- Pointing records for text and elements -
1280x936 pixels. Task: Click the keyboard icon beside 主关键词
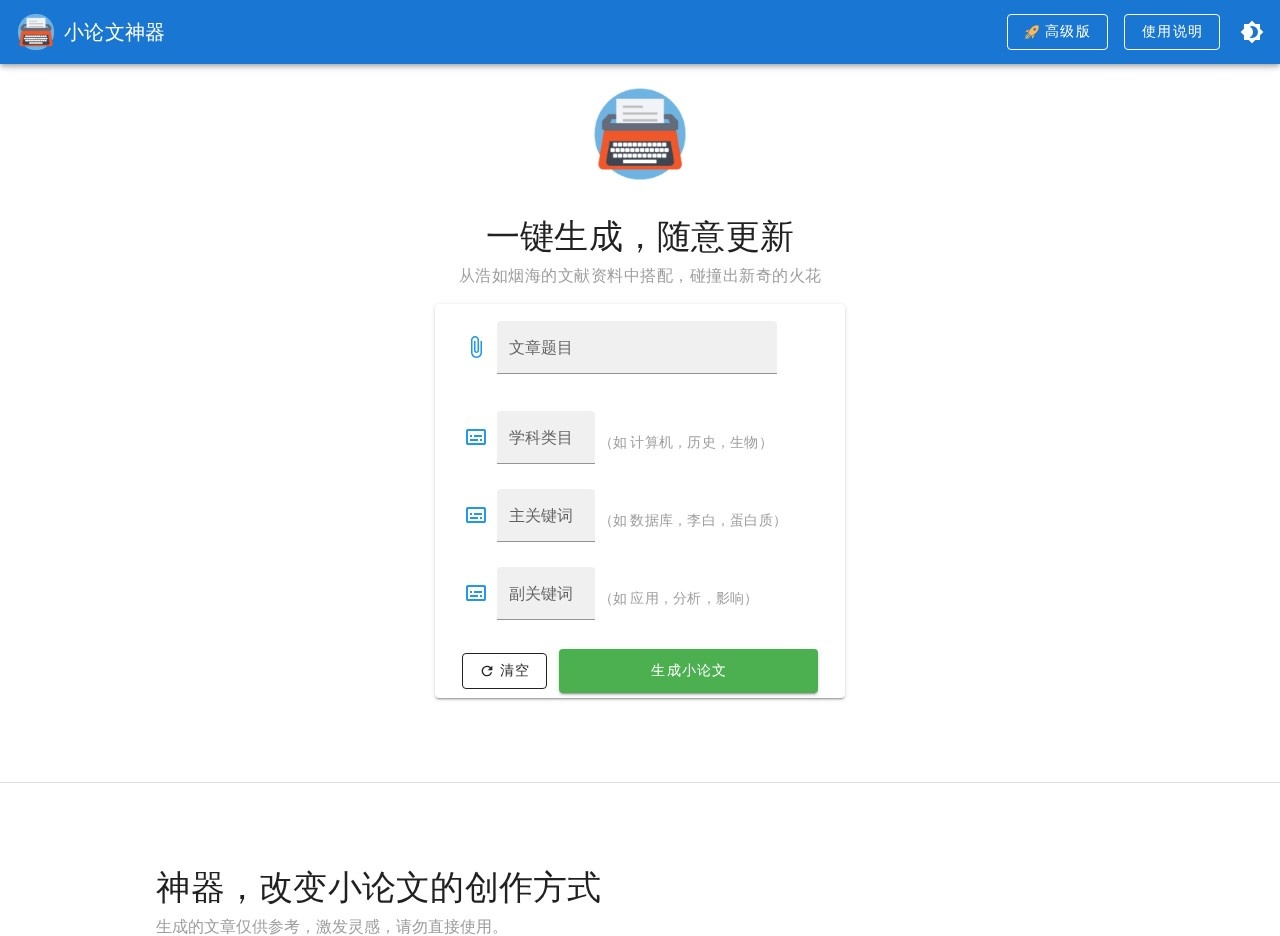476,515
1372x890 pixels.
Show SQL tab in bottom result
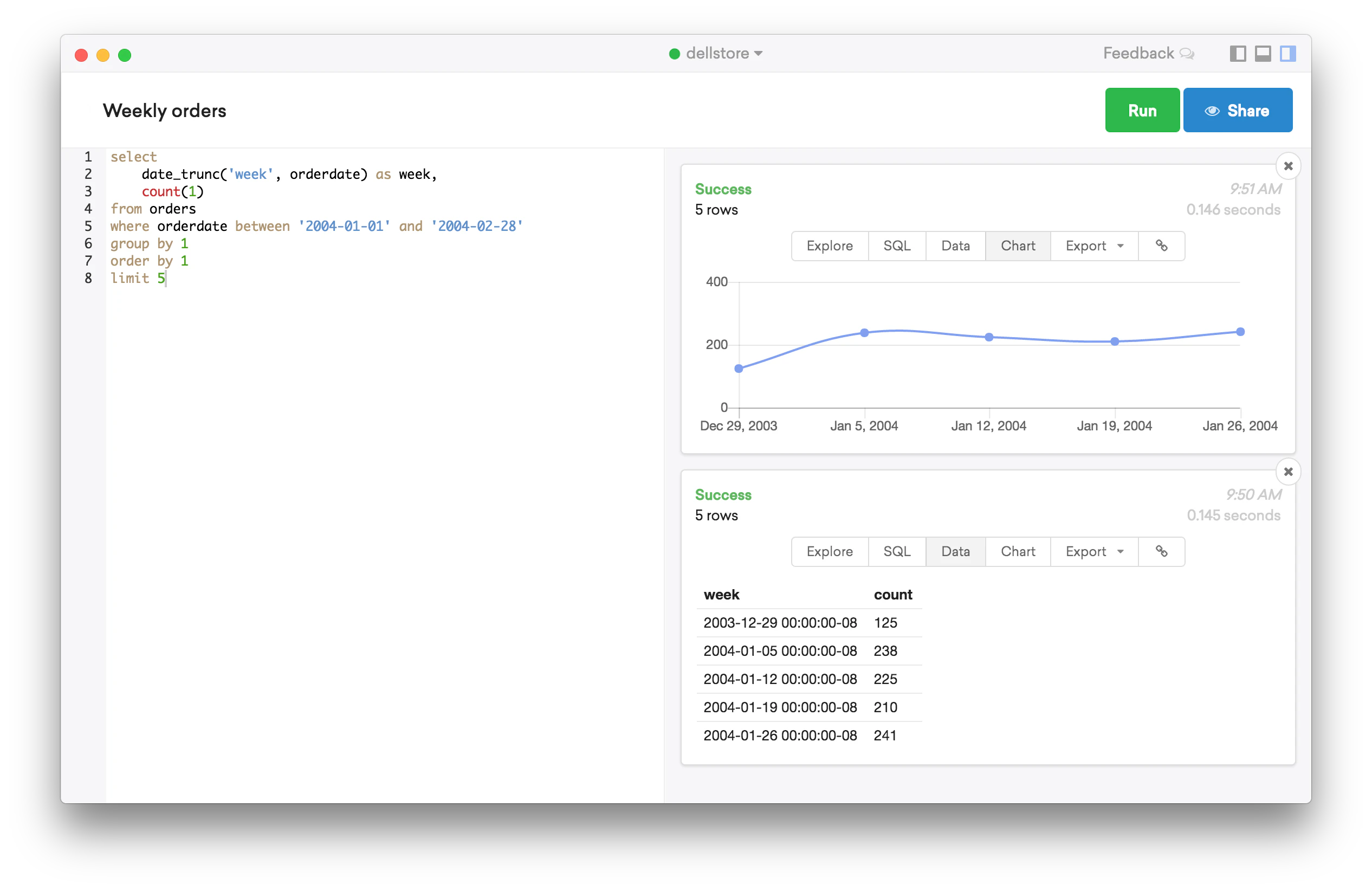point(896,551)
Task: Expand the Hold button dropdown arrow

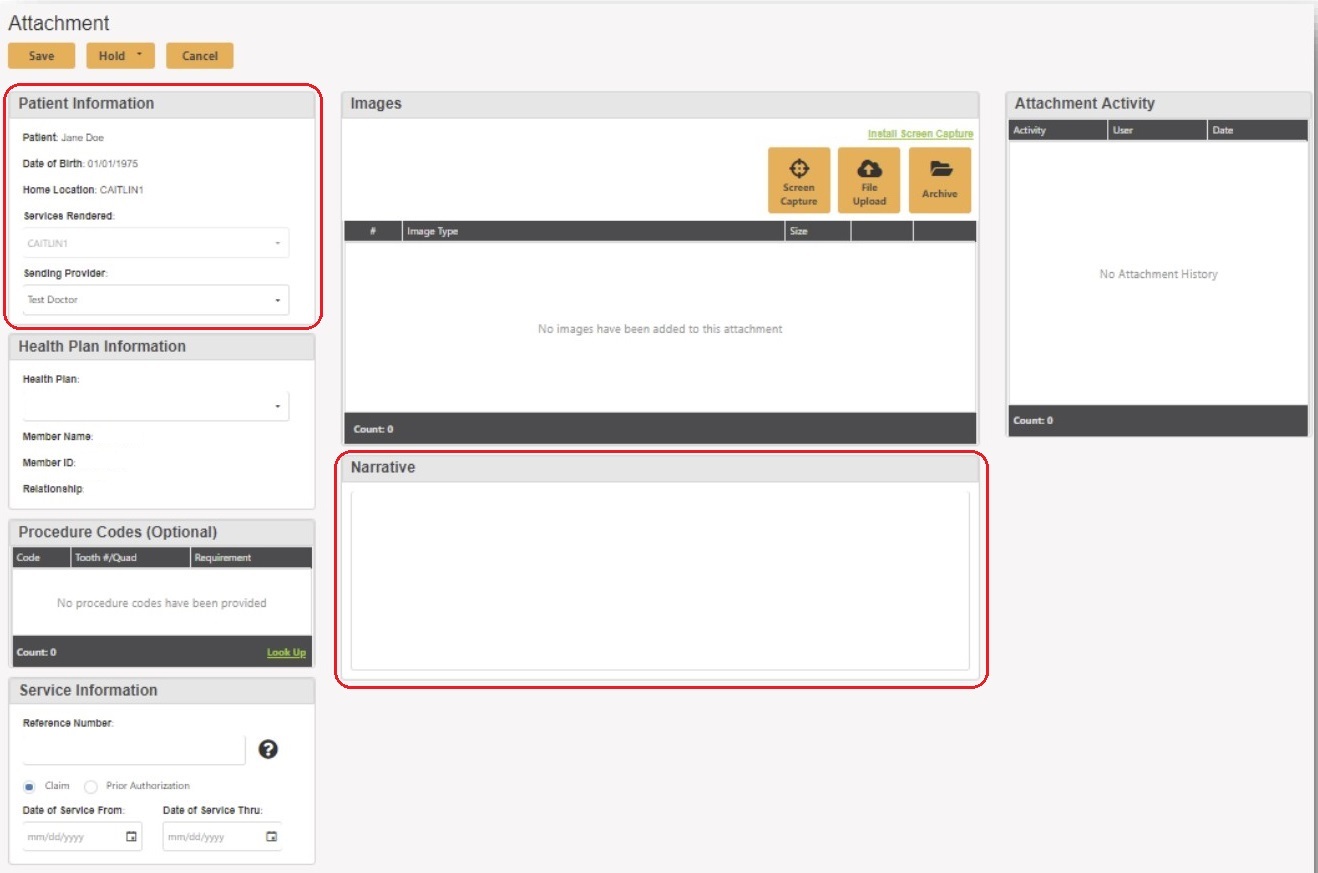Action: [x=139, y=56]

- Exercise instructions -
Format every line of the items above as a Markdown table with the columns Row and Line, numbering the lines in order and skipping blank ones. Leave the pictures out of the answer.

- Response to the task -
| Row | Line |
|---|---|
| 1 | 1280x936 pixels. Task: Click the keyboard icon beside 主关键词 |
| 2 | 476,515 |
| 3 | 1372x890 pixels. |
| 4 | Show SQL tab in bottom result |
| 5 | point(896,551) |
| 6 | Task: Expand the Hold button dropdown arrow |
| 7 | Action: [x=139, y=56] |